Interview: Rob Johnson

Dan McAvinchey: Rob, what made you want to pick up the guitar? Who were some of your earliest influences?

Rob Johnson: My dad always played music around the house when I was growing up. I was always fascinated by the sound of the guitar. Some of my earliest influences were Eddie Van Halen, Randy Rhoads, Yngwie Malmsteen, George Lynch, Warren DeMartini, Jake E. Lee and Paul Gilbert. After I learned a lot from these players I started getting into the jazz/fusion players such as Allan Holdsworth, Mike Stern, Al DiMeola and Scott Henderson. Every good guitarist that I've ever heard has inspired me in some way.
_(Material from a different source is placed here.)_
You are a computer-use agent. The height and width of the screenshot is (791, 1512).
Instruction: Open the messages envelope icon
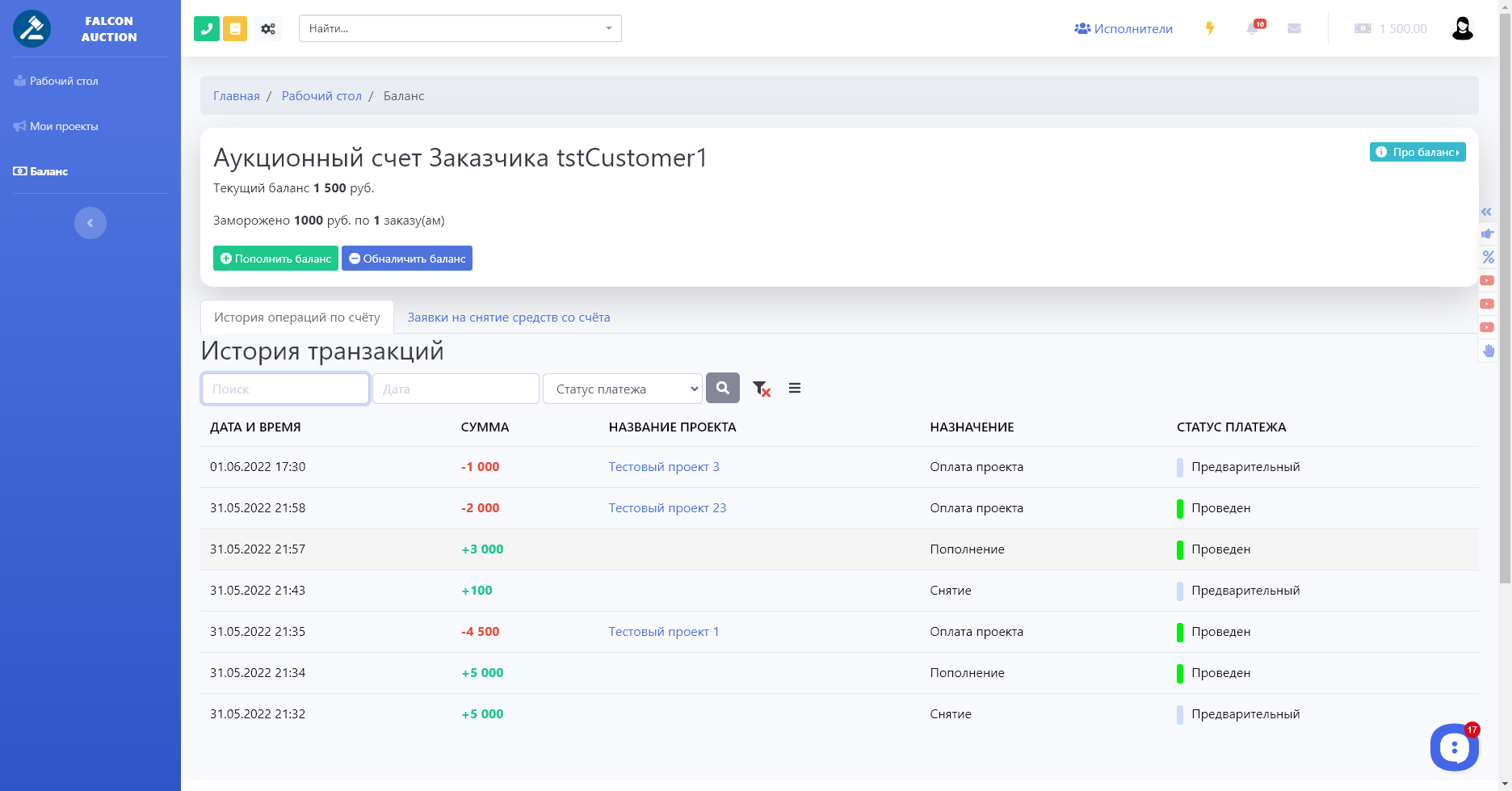point(1294,28)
Dan McAvinchey: What guitars, amps, and effects are you currently using to get your sound?

Rob Johnson: I currently own three guitars -- Ibanez Universe 7-string guitars. Also, I'm using and designing Greco (Japan) 7-string guitars. For amps, I'm using a variety of ADA, Mesa Boogie and Rocktron equipment. I record using Alesis ADATs. For strings I use S.I.T, and I use DiMarzio pickups. In addition, I use a Roland guitar synth, a Vox wah-wah, and a Digitech Whammy pedal.

Dan McAvinchey: What are you trying to achieve musically?

Rob Johnson: I just want to write good, melodic, technical, intense, guitar-oriented songs. I hope to have the ability to inspire someone, someday.

Dan McAvinchey: What are your long-term goals?

Rob Johnson: My long-term goals are simple, continue improving and have fun! I don't care really if I don't become a "rock star" or a "guitar hero", as long as I'm happy with my music and maybe someone else likes it too.

Dan McAvinchey: What are your most recently completed projects and what are you currently working on?

Rob Johnson: I just finished my third instrumental guitar CD, available in January, 1997. The vocal group I play with, Saddleback Shark, recently released a CD.

Dan McAvinchey: How do you write your music?

Rob Johnson: I just write it at home. It usually starts by just jamming or practicing. Some days I have zero ideas; other days I can write a song in a few hours. The drummer, Rick May, and the bassist, Karl Gunther also add a lot of cool ideas when we track a song.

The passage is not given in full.